START Provided records

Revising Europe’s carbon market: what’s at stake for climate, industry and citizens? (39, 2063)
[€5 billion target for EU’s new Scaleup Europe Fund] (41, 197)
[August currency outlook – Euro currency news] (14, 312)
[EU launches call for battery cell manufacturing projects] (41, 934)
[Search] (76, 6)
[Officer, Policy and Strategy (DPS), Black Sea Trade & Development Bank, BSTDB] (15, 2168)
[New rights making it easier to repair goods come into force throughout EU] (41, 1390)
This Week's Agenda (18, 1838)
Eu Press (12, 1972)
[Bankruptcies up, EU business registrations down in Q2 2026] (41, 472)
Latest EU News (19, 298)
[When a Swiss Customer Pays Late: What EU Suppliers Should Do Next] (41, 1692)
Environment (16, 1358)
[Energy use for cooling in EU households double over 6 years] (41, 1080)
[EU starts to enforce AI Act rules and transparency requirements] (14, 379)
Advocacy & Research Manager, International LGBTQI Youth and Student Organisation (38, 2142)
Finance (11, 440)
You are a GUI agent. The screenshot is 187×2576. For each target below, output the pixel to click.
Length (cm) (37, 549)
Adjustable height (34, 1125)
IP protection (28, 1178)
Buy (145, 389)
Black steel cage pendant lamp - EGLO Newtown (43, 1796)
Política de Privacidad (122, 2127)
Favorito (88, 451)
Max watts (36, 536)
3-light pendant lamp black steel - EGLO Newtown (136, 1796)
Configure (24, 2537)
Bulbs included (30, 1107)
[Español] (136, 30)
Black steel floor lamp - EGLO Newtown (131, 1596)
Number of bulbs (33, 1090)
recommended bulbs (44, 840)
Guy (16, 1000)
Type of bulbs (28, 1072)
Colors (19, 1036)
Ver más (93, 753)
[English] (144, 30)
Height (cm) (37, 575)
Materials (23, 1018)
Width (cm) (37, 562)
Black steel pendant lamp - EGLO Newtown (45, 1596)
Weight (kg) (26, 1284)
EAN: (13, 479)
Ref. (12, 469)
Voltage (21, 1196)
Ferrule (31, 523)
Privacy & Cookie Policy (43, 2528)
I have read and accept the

END Provided records
START Provided records

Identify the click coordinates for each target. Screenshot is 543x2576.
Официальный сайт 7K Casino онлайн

END Provided records

__What the task requires__: Out of the entries above, write out only the lines between the line holding "Revising Europe’s carbon" and the line holding "[Search] (76, 6)", inclusive, each exactly as given.

__Written answer__:
Revising Europe’s carbon market: what’s at stake for climate, industry and citizens? (39, 2063)
[€5 billion target for EU’s new Scaleup Europe Fund] (41, 197)
[August currency outlook – Euro currency news] (14, 312)
[EU launches call for battery cell manufacturing projects] (41, 934)
[Search] (76, 6)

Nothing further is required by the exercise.